Statistics on HIV/AIDS, STDs and Unintended Pregnancy
African-American youth are disproportionately affected by HIV/AIDS, sexually transmitted diseases (STDs) and unintended pregnancy. Race and ethnicity are not risk factors but are risk markers that correlate with fundamental determinants of health such as poverty and limited access to quality health care.
- The African-American rate of HIV/AIDS infection is five times higher than that for Caucasians; 38 percent AIDS cases reported to the U.S. Centers for Disease Control and Prevention (CDC) has been African-American.
- African-American adolescents 13 - 19 accounted for 1,919 AIDS cases(55 percent females) and 3,517 HIV infections (62% females); AIDS is the fourth leading cause of death among African Americans ages 25 to 44 -- a group likely to have contracted HIV as adolescents.
- As of December 2001, African Americans, who represent about 13 percent of Illinois' population (taken from the 1999 U.S. Estimates of State Population), accounted for 48 percent of new reported cases of HIV/AIDS.
- As of December 2001, African Americans accounted for 58 percent of reported AIDS cases in Illinois adolescents ages 13 to 19.

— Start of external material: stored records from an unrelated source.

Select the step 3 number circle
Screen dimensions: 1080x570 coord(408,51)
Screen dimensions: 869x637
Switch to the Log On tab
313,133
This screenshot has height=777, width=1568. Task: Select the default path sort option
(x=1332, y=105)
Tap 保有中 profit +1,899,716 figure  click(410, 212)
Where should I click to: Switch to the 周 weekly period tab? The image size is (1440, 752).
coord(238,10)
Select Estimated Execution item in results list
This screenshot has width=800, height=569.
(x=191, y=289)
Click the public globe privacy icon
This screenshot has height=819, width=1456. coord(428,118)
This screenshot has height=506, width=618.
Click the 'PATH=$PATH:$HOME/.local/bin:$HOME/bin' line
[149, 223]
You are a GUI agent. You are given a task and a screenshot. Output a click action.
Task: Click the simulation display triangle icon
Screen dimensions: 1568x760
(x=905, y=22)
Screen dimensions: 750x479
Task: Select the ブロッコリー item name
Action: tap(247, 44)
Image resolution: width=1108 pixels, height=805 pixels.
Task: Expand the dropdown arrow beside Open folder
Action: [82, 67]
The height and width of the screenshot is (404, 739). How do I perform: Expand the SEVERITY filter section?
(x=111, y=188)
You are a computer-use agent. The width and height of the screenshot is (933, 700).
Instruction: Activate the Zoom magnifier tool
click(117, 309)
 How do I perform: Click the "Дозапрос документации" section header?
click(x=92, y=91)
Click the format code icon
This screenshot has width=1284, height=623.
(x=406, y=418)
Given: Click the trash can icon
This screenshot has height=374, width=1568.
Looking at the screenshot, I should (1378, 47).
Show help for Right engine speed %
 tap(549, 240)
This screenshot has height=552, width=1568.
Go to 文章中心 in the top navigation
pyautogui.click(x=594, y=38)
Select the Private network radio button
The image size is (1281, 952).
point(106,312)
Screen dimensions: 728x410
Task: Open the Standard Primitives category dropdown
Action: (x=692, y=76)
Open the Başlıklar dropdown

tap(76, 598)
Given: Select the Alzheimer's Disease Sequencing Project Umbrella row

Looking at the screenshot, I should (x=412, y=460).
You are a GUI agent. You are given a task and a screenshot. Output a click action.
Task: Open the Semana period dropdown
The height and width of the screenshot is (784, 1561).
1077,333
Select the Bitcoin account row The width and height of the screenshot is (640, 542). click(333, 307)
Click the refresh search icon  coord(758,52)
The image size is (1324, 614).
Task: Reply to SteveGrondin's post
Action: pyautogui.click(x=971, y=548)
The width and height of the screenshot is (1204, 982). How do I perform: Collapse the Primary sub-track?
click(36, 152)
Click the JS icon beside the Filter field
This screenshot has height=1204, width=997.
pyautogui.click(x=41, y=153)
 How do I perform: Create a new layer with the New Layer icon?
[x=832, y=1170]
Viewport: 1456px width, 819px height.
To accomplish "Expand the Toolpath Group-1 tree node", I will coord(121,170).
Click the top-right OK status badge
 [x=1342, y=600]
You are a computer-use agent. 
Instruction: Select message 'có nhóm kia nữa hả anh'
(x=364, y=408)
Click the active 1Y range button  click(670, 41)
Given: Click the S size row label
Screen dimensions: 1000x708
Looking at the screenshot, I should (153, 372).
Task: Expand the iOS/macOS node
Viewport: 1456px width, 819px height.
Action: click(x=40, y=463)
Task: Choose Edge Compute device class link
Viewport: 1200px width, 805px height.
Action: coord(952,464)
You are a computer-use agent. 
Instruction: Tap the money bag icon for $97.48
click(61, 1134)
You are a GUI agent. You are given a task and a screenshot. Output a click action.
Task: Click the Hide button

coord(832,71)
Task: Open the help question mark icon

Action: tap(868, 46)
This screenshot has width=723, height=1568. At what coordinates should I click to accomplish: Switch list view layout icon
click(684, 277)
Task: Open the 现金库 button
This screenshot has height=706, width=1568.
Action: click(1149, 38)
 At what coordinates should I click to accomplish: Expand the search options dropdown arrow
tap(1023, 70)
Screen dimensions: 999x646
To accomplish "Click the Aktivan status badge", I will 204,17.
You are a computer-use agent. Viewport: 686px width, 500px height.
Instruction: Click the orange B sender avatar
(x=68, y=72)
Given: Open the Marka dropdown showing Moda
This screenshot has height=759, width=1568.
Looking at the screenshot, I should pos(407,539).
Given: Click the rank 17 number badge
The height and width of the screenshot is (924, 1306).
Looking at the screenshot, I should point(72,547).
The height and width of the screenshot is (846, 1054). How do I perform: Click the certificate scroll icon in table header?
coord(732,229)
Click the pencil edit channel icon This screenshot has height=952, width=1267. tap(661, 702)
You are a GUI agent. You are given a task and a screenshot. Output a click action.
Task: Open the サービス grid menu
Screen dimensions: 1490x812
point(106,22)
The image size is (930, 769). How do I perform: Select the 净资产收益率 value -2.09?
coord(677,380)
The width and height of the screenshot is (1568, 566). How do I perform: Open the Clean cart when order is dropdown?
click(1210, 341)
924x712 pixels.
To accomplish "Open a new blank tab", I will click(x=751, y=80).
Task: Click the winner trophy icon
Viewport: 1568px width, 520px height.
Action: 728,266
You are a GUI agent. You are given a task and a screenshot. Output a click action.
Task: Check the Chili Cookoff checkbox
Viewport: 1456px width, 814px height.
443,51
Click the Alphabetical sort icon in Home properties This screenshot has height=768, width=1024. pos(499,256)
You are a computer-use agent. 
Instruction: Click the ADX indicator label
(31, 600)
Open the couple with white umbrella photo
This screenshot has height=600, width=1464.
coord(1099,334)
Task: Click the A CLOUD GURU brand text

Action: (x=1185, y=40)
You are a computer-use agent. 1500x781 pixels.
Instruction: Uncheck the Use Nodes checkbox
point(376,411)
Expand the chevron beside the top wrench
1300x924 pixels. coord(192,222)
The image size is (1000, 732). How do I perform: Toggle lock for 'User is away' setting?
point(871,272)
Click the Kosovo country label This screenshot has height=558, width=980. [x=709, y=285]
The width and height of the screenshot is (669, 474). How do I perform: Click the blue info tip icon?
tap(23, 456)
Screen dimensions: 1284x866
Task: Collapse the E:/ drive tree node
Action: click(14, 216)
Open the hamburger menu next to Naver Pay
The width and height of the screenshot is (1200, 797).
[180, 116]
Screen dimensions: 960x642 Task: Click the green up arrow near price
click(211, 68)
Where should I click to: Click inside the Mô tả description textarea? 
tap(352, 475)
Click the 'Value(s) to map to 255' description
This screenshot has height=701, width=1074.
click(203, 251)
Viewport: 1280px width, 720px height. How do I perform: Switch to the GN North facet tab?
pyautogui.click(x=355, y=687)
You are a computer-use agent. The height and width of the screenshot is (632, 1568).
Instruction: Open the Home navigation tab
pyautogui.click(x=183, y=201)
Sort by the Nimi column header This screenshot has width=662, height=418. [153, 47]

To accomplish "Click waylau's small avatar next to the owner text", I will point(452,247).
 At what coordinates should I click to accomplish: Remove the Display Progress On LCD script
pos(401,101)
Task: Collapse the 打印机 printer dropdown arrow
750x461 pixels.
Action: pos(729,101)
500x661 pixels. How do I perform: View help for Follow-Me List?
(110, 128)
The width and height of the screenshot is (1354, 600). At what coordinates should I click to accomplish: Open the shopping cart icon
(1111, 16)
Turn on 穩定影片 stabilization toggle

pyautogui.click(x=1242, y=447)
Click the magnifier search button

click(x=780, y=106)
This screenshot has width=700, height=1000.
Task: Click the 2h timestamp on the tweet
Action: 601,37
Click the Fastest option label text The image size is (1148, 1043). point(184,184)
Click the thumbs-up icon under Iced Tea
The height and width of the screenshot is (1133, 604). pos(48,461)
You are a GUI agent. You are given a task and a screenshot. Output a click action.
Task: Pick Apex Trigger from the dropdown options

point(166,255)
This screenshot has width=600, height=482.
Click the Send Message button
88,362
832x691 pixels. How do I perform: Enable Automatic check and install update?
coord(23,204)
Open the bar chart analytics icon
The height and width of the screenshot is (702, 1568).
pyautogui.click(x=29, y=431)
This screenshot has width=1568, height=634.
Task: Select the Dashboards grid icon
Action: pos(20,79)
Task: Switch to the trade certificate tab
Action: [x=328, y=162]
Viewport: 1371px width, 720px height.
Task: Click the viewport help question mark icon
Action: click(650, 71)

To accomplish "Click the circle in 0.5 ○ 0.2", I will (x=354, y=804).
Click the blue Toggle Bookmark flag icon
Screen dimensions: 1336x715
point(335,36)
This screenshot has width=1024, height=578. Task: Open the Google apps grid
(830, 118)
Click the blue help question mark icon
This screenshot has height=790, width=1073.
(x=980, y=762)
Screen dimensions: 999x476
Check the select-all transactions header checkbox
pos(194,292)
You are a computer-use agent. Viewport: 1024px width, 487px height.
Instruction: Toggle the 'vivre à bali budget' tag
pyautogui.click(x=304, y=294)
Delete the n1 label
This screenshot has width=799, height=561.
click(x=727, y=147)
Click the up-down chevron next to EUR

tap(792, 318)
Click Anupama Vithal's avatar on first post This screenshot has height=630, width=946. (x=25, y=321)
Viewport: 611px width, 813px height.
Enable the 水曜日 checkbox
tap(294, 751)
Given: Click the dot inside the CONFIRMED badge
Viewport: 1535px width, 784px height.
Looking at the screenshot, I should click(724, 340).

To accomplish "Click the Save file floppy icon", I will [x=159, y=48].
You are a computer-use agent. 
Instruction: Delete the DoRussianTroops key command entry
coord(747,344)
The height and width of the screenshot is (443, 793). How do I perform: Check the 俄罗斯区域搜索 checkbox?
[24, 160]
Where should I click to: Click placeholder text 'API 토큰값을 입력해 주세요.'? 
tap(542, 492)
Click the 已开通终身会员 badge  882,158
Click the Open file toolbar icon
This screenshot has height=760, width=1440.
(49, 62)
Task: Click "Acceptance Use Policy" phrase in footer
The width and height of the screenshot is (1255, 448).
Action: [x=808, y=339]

Sexually Transmitted Diseases (STDs)
National statistics illustrate a higher rate of STDs among African-American adolescents:
- Reported primary and secondary syphilis rates among 15 - 19 year old males and females are higher for African Americans than for other racial and ethnic groups.
- Among all racial, ethnic and age categories, gonorrhea rates were highest in 1999 for African Americans ages 15 - 24 years.
In 2000, African Americans accounted for the highest number of reported cases for reportable STDs in Illinois adolescents ages 10 to 19:
- 74 percent, or 4,258 cases, of gonorrhea infections
- 56 percent, or 7,300 cases, of chlamydia infections
- 84 percent, or 51 cases, of syphilis infections
- The teen birth rate for African Americans ages 15 to 19 declined 26 percent between 1991 and 1996; despite this decline, the African-American teen birth rate remains at 85.3 births per 1,000 women, almost double the rate for Caucasian teens of 45.4 births per 1,000 women.
- African-American teens accounted for 23 percent of teen births in 1995.
Illinois has the third-highest rate of all states for teenage pregnancy among African Americans ages 15 to 19; each year 126.2 babies per 1,000 teens are born to African Americans.